I have dataframe of dns(string) and ip-address (string). I would like to use a UDF to apply python function I created that searches for distinct/unique dns and correlates that to the number of ips it matches on. Finally it will output that information out into a list. The end results is the UDF takes a dataframe and returns a list.
#creating sample data
from pyspark.sql import Row
l = [('pipe.skype.com','172.25.132.26'),('management.azure.com','172.25.24.57'),('pipe.skype.com','172.11.128.10'),('management.azure.com','172.16.12.22'),('www.google.com','172.26.51.144'),('collector.exceptionless.io','172.22.2.21')]
rdd = sc.parallelize(l)
data = rdd.map(lambda x: Row(dns_host=x[0], src_ipv4=x[1]))

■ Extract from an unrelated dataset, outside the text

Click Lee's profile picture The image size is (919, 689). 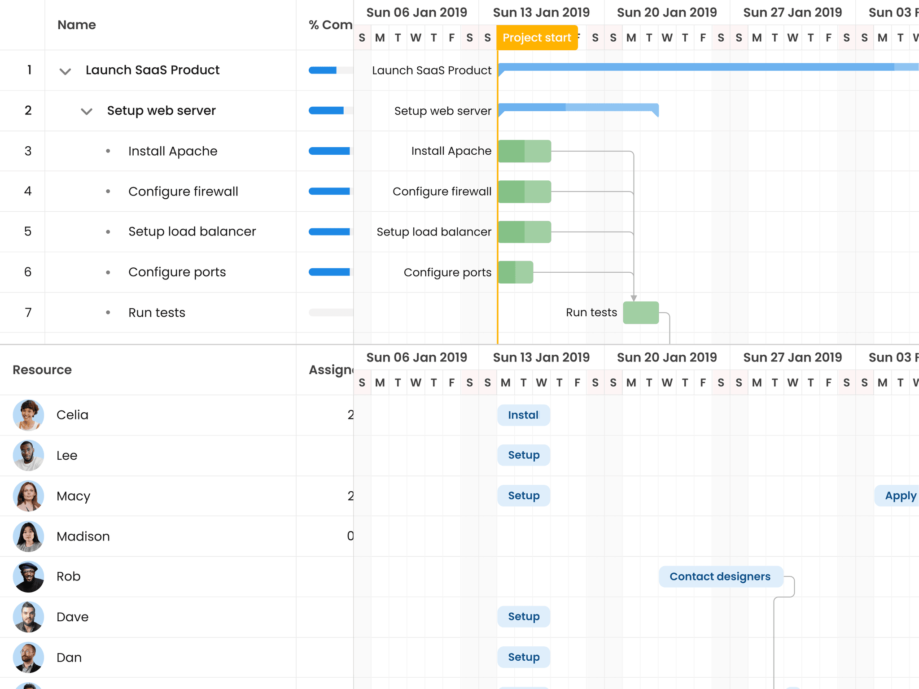point(28,455)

data_df = sqlContext.createDataFrame(data)
def beaconing_aggreagte(df):
"""Loops through unique hostnames and correlates them to unique src ip. If an individual hostname has less than 5 unique source ip connection, moves to the next step"""

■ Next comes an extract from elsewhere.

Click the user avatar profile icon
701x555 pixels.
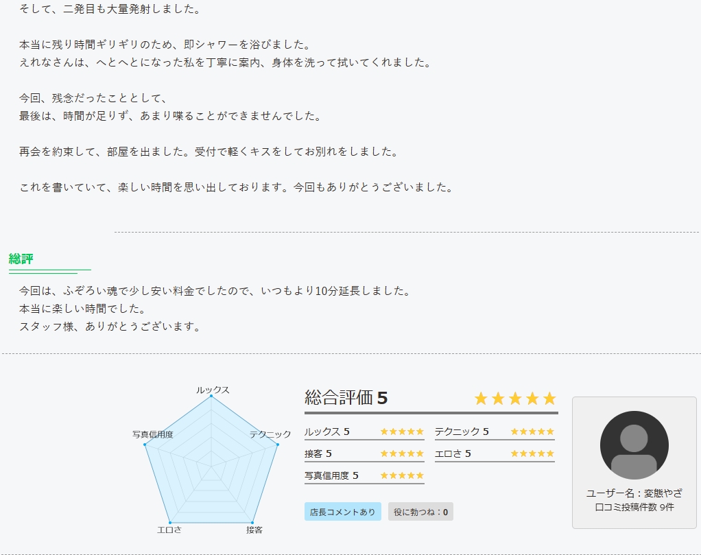tap(634, 445)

dns_host = df.select("dns_host").distinct().rdd.flatMap(lambda x: x).collect()
HIT_THRESHOLD = 5
data = []
for dns in dns_host:
dns_data =[]
testing = df.where((f.col("dns_host") == dns)).select("src_ipv4").distinct().rdd.flatMap(lambda x: x).collect()
if 0 < len(testing) <= 5: #must have less than 5 unique src ip for significance
dns_data.append(dns)
data.append([testing,dns_data])
print([testing,dns_data])
return data
I think it is possible that my schema is incorrect
#Expected return from function: [[['172.25.24.57','172.16.12.22'],[management.azure.com]],..]
array_schema = StructType([
StructField('ip', ArrayType(StringType()), nullable=False),
StructField('hostname', ArrayType(StringType()), nullable=False)
])
testing_udf_beaconing_aggreagte = udf(lambda z: beaconing_aggreagte(z), array_schema)
df_testing = testing_df.select('*',testing_udf_beaconing_aggreagte(array('dns_host','src_ipv4')))
df_testing.show()
This errors out to:
org.apache.spark.SparkException: Job aborted due to stage failure: Task 0 in stage 1248.0 failed 4 times, most recent failure: Lost task 0.3 in stage 1248.0 (TID 3846823, 10.139.64.23, executor 13): org.apache.spark.api.python.PythonException: Traceback (most recent call last):
My end goal is to take a df and return a list in the format [[[list of ips], [dns_host]],...]. I am attempting to use UDF to help parallelize the operations over the cluster instead of using one executor.